Most characters are well developed, a few with much clarity. Allison and Elizabeth are way different from the watch man at the law firm and yet they are all divested with an equal amount of detail.
Heena’s writing style is very good. It has a great flow. The dialogues are pithy and move the story forward very well. The pacing of the story is excellent and the action builds up to the crescendo of the climax very well.
The thrill factor of the book is good. Apart from the gruesome murders, there is an element of stalking and mysterious incidents around the protagonist, Allison that build up the suspense and the horror to a well thought out climax.
The book is well researched and the story is told extremely well but some characters and situations are a little fuzzy, like the mysterious voodoo practitioner or even Allison’s father, who otherwise is a pivotal character in the story.
There is Phil, who is mentioned briefly but whom no one seems to want to trace after the double murders, in spite of the fact that he could hold the key to the mystery.
There is a philandering wife and mother who seems to be having an affair just so that her murder can be explained away till the real murderer is unmasked and that too literally.
In an attempt to leave a trail of false clues for the reader, a few situations and incidents are hatched that are not explained clearly through.
Again, I feel these situations and characters can be well developed if there is a sequel.

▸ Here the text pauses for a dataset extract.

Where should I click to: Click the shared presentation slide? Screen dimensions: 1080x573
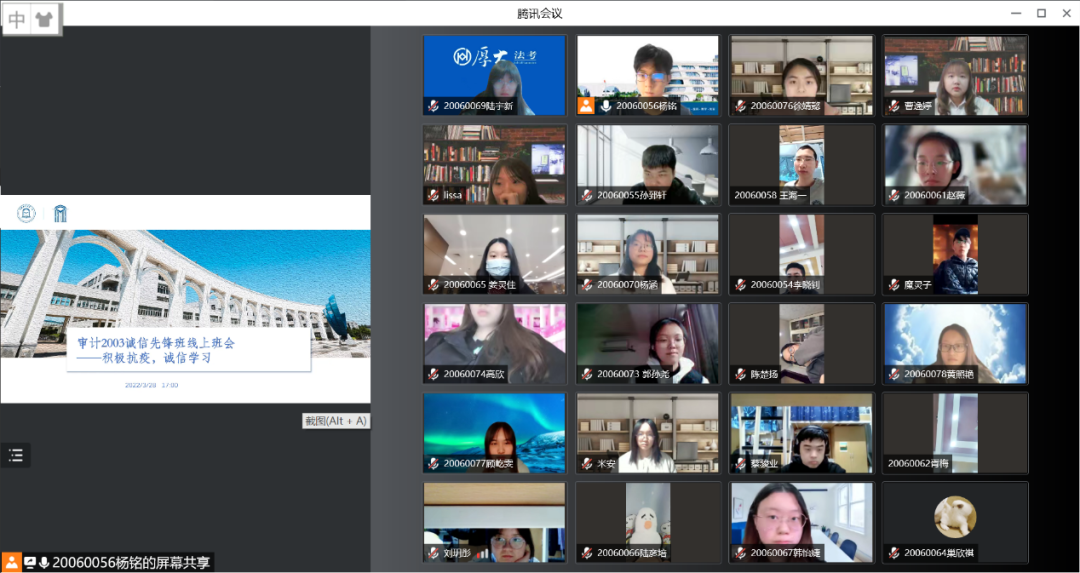(x=185, y=300)
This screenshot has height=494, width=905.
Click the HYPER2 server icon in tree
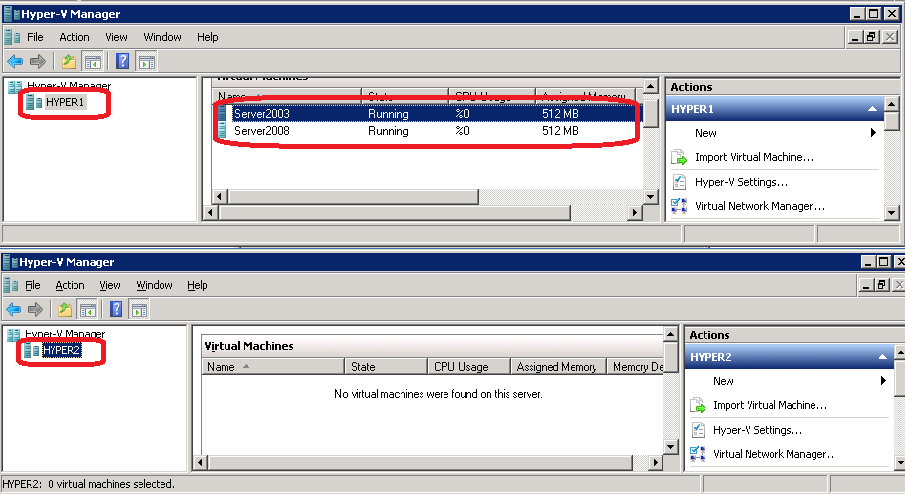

The setting of the book is the quiet town of Dewar, an unassuming place with an inefficient police force that has been unable to resolve or even follow the leads in the murders that happen with surprising regularity. This seems a little incredulous.
Also, the introduction of Steve coming from outside to investigate the murders sounds a little far fetched. His attempts at investigative journalism look a little juvenile. He reaches conclusions without much reasoning and he naively assumes that confronting people who could be prime suspects would help him solve the murders.
The book has a very contemporary feel. The characters are smart, going through the motions of their routines. There is just too much detail on who eats what and what meetings are lined up for the day. All this does not give a feel of the place, only of the lives of the characters. Though, to be fair, the woods at the edge of the town and the placid lake behind the mansion are excellent settings in their own right.
There is something about the names of the characters that make the story slightly confusing. Although the characters are fleshed out well, there are pairs of names that are very similar sounding. There are Steve and Stephen, Ellie and Allie for Elizabeth and Allison, Danny and Donny, because of whom I sometimes stumbled a little in the story.
A perfect psychological thriller, a compulsive page turner, a goose bump inducing racy read, Deceived is deservingly bone chilling.